Using Breakout Rooms in Online Courses

by Ms Hidayat Abu Elhawa, Student of the UNIC PhD in TESOL Programme

An overview: 

At education institutions in Palestine, emergency measures enacted in response to the COVID-19 pandemic forced a 15-month halt to all in-person instruction (March 5, 2020–June 5, 2021). Higher education institutions in the country moved courses to an online format in order to provide continuity of learning. At one university in Jericho Palestine, a lack of existing online course delivery infrastructure led to the adoption of Google Meet and Google Classroom as the primary tools for facilitating online teaching and learning. Instructors at the university moved their courses online by using these platforms to create virtual classroom spaces. 

Google meet and Breakout room function: 

Breakout rooms are a feature of the Google Meet versions included in most editions of Google Workspace. The breakout room function allows meeting moderators to divide video call participants into smaller groups during a call. Up to 100 separate video calls can be created within the main video call, and each breakout group cannot see or hear the other groups. A moderator can create scheduled breakout rooms in Google Calendar, or create rooms during a meeting in progress. All users of the updated versions of mobile Google Meet and Gmail can participate in breakout rooms. Breakout room members can engage in group audio-video chat, send individual chat messages, or notify the teacher/moderator if help is needed. The moderator can change the membership of breakout room groups at any time, join individual rooms to monitor or participate, set timers for rooms, and close individual or all rooms as desired.  

 

Teachers’ perspectives on using BR: 

After becoming accustomed to delivering e-learning via the Google platforms, several instructors in the university English Language Teaching Department employed breakout rooms in their online courses as a strategy for creating more cohesive, interactive learning communities. As most students were experiencing online study for the first time, interesting e-learning pedagogies were important to increasing motivation and engagement. Instructor feedback on their experiences with breakout rooms was generally positive: 

“Breakout rooms are good. I can smoothly move from one classroom to another seeing everyone, what they are doing in this group and that group, and if there is some kind of assistance I can give, and observe the students as if we are in a real face-to-face classroom.”

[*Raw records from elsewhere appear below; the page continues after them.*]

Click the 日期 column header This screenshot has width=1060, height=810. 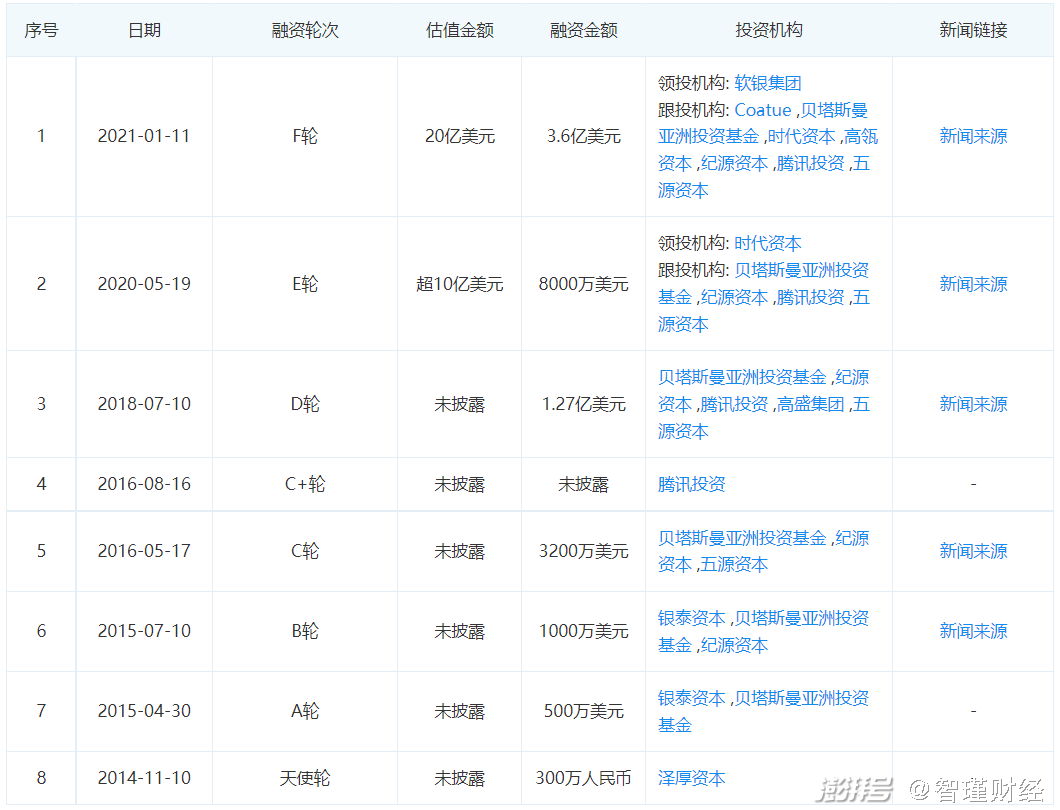coord(143,30)
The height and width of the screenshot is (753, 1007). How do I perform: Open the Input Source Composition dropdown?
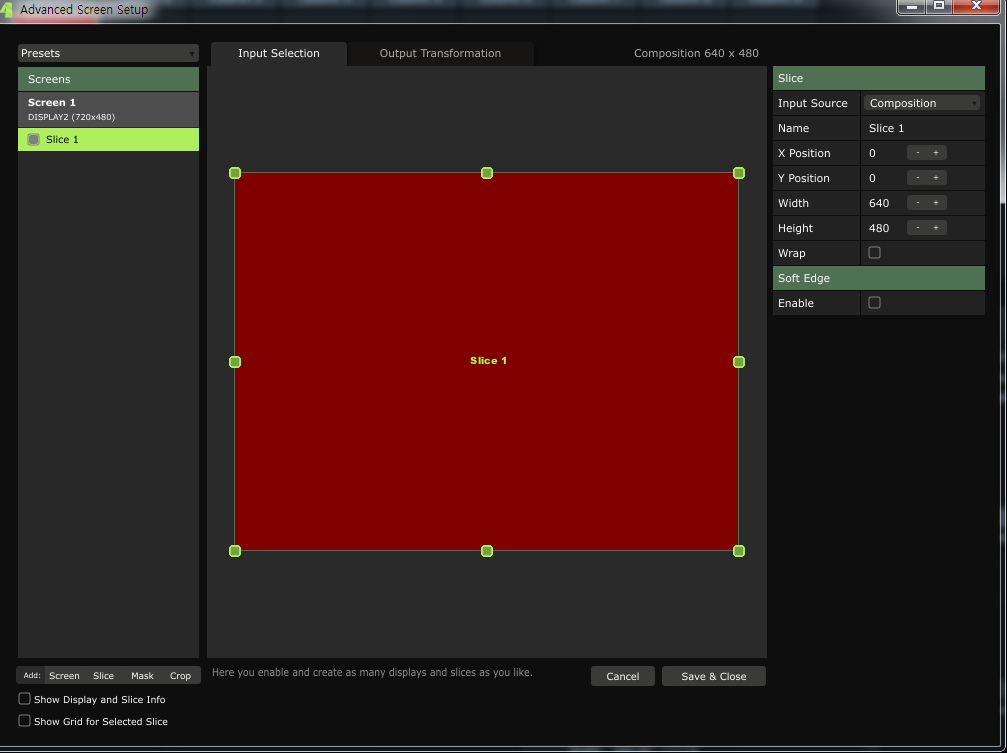point(922,103)
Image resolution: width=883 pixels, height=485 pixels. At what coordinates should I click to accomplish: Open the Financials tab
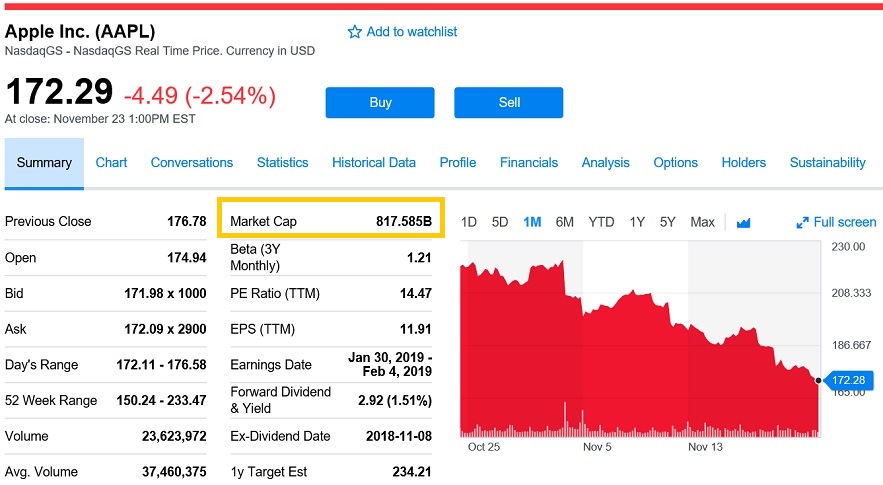(x=529, y=162)
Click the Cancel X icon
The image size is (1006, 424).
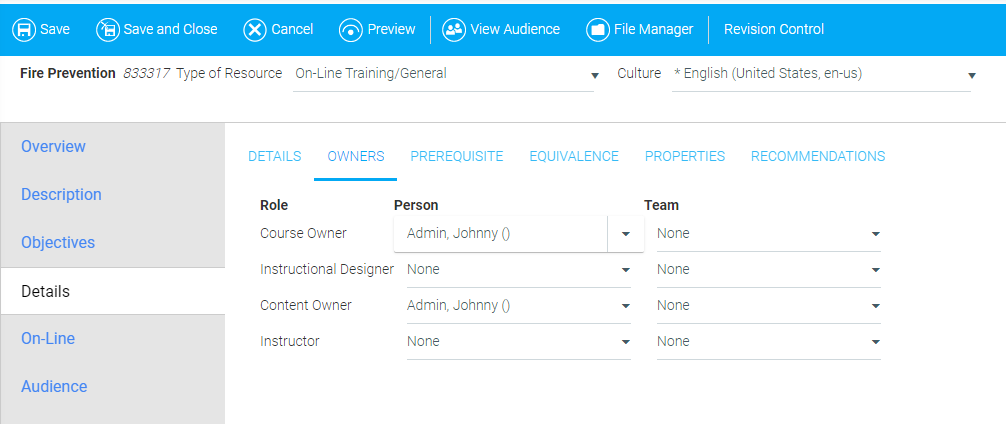pos(255,30)

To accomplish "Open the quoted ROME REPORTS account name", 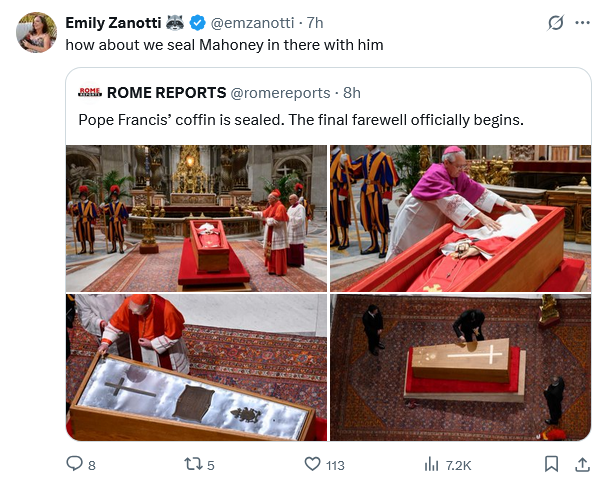I will (166, 93).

Another instructor perceived higher levels of student engagement and participation when using breakout rooms: “If I split the class into smaller groups of three or four students, then they have the courage or the motivation to speak out and to discuss to negotiate or interact with a smaller group. But they feel shy to speak with the larger group. So, this is one of the advantages of using the breakout room class.”

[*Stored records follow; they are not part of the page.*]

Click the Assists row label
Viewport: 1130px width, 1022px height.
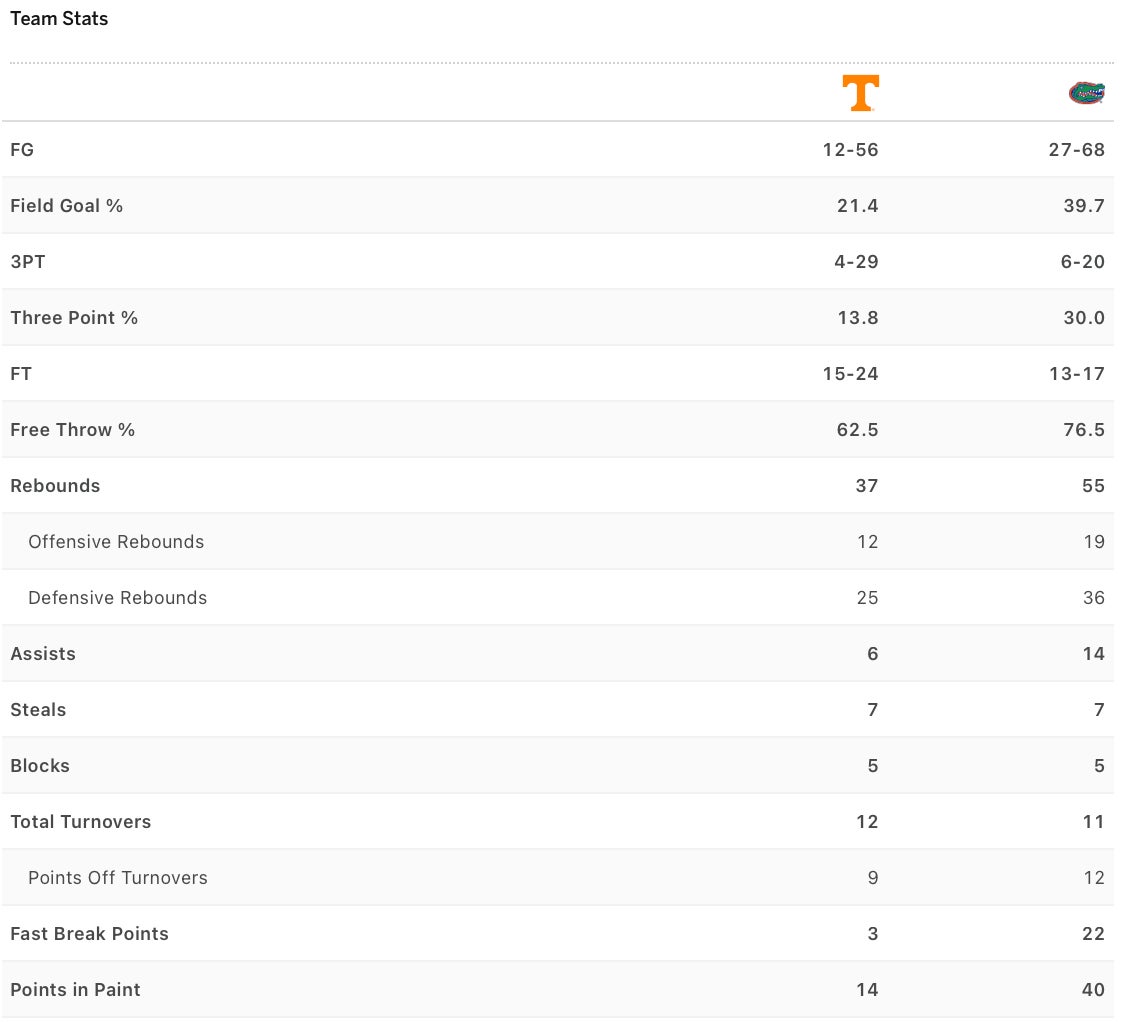(43, 654)
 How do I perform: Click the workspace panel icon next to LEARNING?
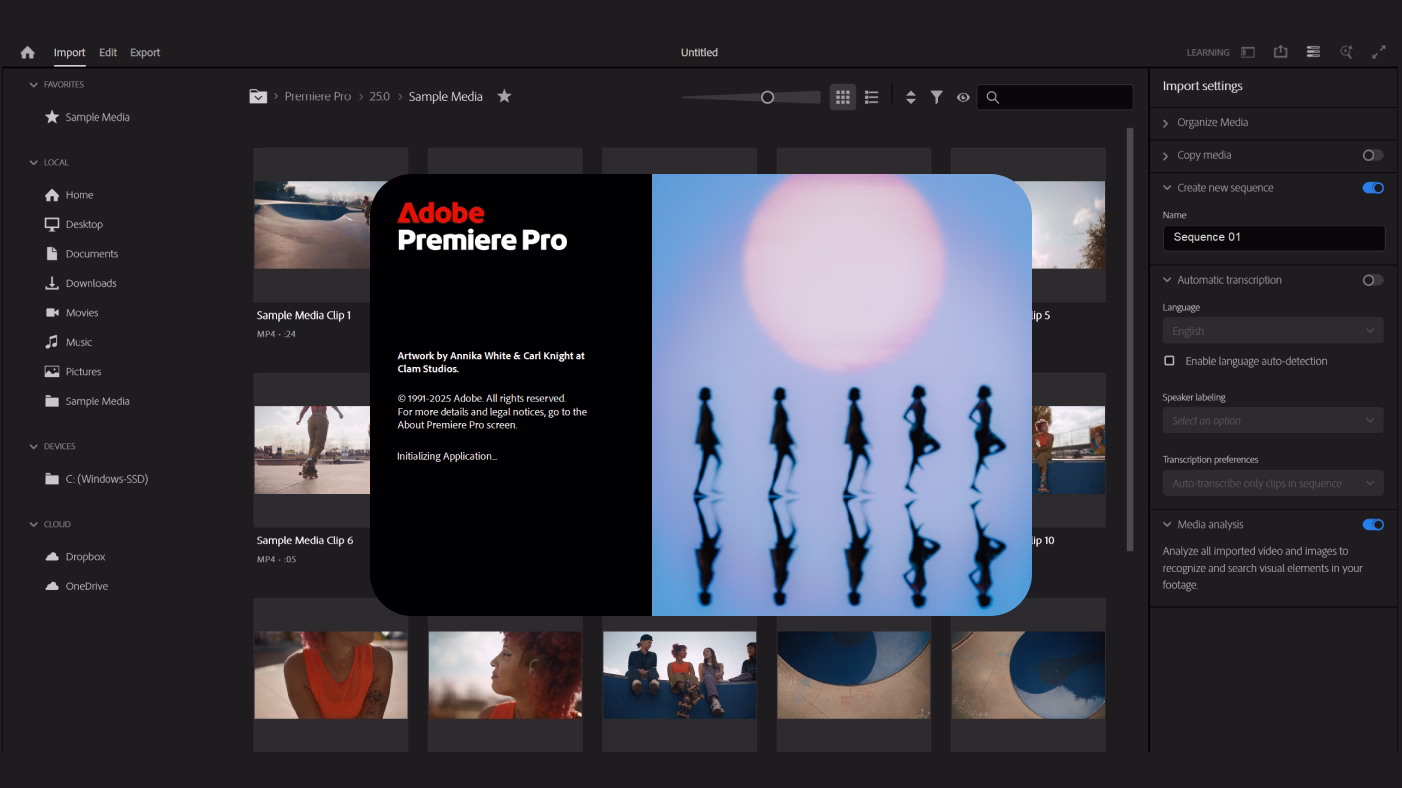point(1247,52)
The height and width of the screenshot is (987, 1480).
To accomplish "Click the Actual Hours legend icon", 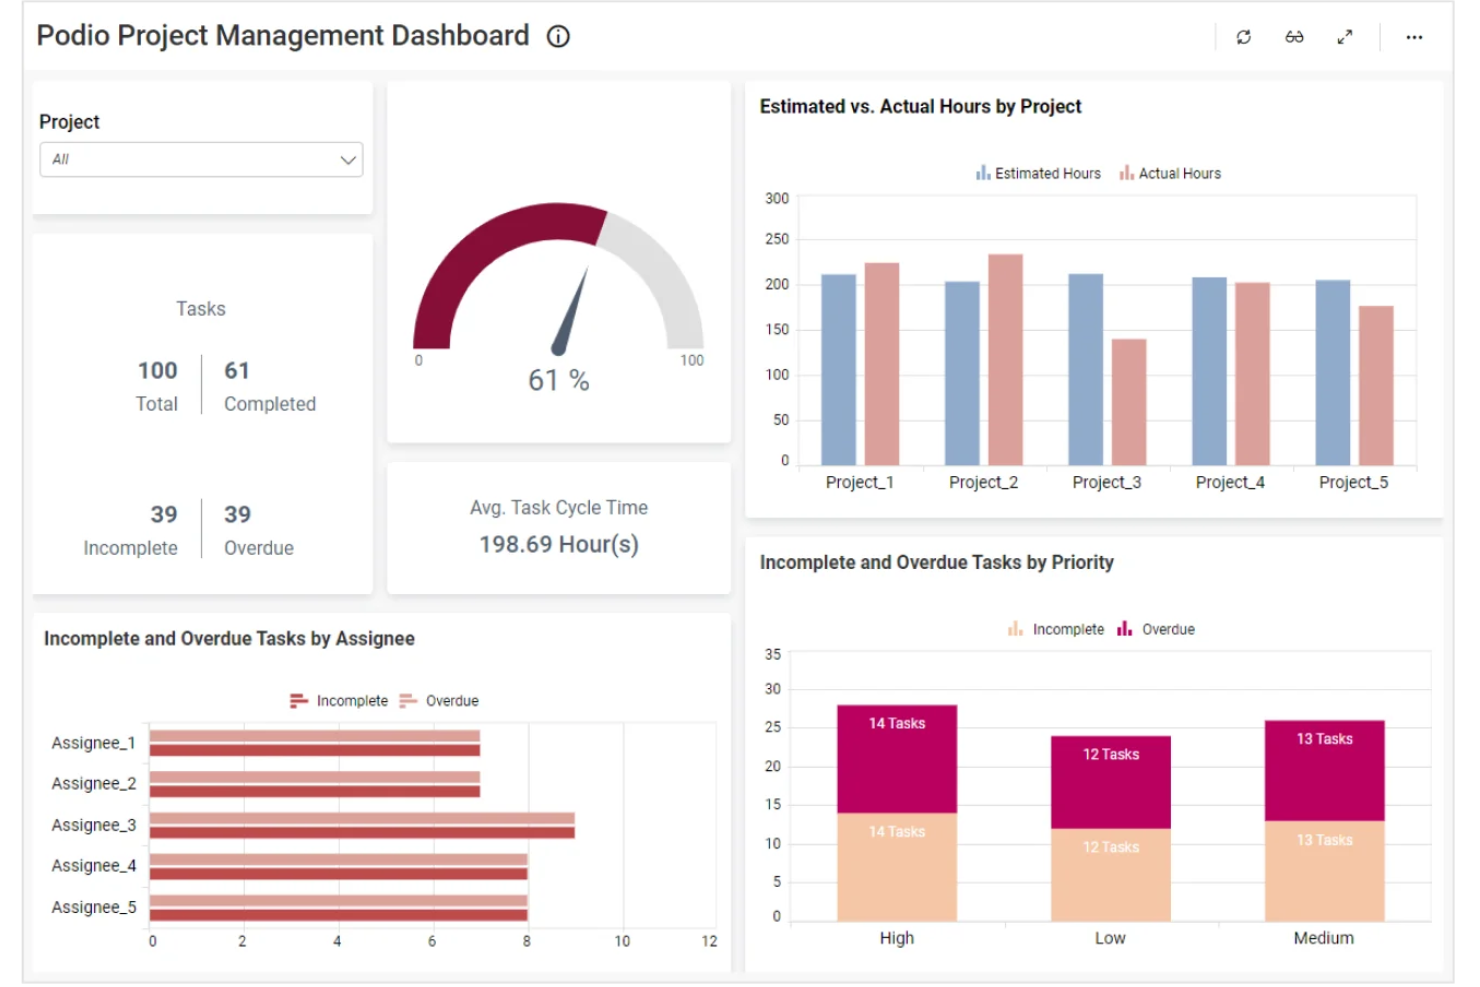I will tap(1125, 172).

The ability to monitor students’ activities in an online class was noted as a key advantage of break-out rooms. “It [breakout rooms] works well. If there is any problem, then I can assist them. It is my role as a professor. I have to move from one room to another room to see that they are working fine.”

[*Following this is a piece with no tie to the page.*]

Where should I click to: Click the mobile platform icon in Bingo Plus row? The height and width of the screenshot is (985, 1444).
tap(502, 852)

The same professor suggested the use of breakout rooms to overcome challenges associated with evaluating student learning in the online environment. Individual assessment can be accomplished by posting questions on the Google Classroom forum, then having students address them in the breakout room session while the instructor monitors.

As instructors become more comfortable working in digitally-mediated environments and build their skills with a growing variety of tools, they realize the benefit and even necessity of deploying breakout rooms or a similar tool. Used properly, breakout rooms are the simplest strategy for replicating face-to-face classroom interaction in the virtual environment.